TOKYO -- Aiming to boost defense-related exports, Japan has entered into talks with the German and French governments to provide parts and technology for a patrol aircraft the European countries are developing together.
Germany and France use surveillance planes, mainly to monitor Russian submarines. Less reliant than the archipelago nation of Japan on the aircraft, they have flown older planes. The European duo signed a memorandum of understanding this April to develop a new one to cut costs.
Berlin and Paris are interested in advanced technology used in Kawasaki Heavy Industries' P-1 patrol aircraft, a Japanese government source said. The trio are now discussing which country will be in charge of what, with an eye toward three-way cooperation throughout the development process.
The P-1, used by Japan's Maritime Self-Defense Force, is positioned as the successor to Lockheed Martin's P-3C patrol plane used around the world. The P-1 drops a sonic sensor into the water to capture minute sound waves emitted by submarines. The model is well-known for being fuel-efficient and quiet, as well as its ability to fly slowly at low altitudes.

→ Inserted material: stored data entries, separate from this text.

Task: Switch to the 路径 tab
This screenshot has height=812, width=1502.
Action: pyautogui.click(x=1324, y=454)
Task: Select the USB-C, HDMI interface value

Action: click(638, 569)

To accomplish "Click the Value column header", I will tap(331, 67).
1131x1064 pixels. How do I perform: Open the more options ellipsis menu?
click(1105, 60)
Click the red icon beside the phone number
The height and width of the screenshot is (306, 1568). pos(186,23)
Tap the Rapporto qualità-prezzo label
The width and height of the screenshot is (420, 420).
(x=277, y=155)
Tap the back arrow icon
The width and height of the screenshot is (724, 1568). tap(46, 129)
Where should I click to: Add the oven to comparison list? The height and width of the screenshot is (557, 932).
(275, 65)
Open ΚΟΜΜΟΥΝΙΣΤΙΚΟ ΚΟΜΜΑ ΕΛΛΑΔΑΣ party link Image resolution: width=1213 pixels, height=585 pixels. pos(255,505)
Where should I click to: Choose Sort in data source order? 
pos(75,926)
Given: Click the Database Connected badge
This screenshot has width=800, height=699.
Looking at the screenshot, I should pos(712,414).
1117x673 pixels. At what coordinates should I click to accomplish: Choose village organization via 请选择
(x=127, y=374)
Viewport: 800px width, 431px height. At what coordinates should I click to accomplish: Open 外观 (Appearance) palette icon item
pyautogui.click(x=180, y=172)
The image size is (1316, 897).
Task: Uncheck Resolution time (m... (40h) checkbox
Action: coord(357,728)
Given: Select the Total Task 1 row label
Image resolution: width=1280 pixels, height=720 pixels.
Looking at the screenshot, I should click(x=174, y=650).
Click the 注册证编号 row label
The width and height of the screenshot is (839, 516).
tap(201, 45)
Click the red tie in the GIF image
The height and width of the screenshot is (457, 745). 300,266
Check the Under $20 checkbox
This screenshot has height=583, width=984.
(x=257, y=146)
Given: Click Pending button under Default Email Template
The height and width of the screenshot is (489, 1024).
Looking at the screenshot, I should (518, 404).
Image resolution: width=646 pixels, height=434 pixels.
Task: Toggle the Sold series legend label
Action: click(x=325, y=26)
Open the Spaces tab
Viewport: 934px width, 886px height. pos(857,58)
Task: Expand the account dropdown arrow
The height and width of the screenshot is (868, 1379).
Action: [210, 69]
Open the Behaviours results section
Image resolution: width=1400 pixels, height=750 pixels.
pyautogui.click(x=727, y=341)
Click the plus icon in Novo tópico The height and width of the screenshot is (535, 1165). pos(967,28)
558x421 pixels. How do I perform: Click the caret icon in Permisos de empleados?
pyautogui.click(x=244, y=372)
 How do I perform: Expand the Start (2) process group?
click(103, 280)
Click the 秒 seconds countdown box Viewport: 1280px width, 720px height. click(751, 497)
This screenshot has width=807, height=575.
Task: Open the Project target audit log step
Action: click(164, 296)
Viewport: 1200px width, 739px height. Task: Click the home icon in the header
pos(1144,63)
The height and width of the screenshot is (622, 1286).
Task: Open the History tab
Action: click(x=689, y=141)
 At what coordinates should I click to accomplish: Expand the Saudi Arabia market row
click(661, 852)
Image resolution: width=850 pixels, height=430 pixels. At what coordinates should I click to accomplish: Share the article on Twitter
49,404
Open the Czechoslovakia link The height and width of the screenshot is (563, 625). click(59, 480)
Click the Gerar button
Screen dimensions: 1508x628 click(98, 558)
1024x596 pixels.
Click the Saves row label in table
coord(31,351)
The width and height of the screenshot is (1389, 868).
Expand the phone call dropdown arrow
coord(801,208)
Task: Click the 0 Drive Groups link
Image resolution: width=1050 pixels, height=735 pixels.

The Japanese government greatly lowered barriers to exporting defense equipment and technology back in April 2014. But companies have failed to secure any overseas contracts for assembled equipment, partly because of the high cost of Japanese products. The P-1 costs about 16 billion yen ($145 million).
"It is important to work toward exporting finished products, but we will also focus on providing specific technologies and parts in response to the other countries' needs," explained an official at the Ministry of Defense here.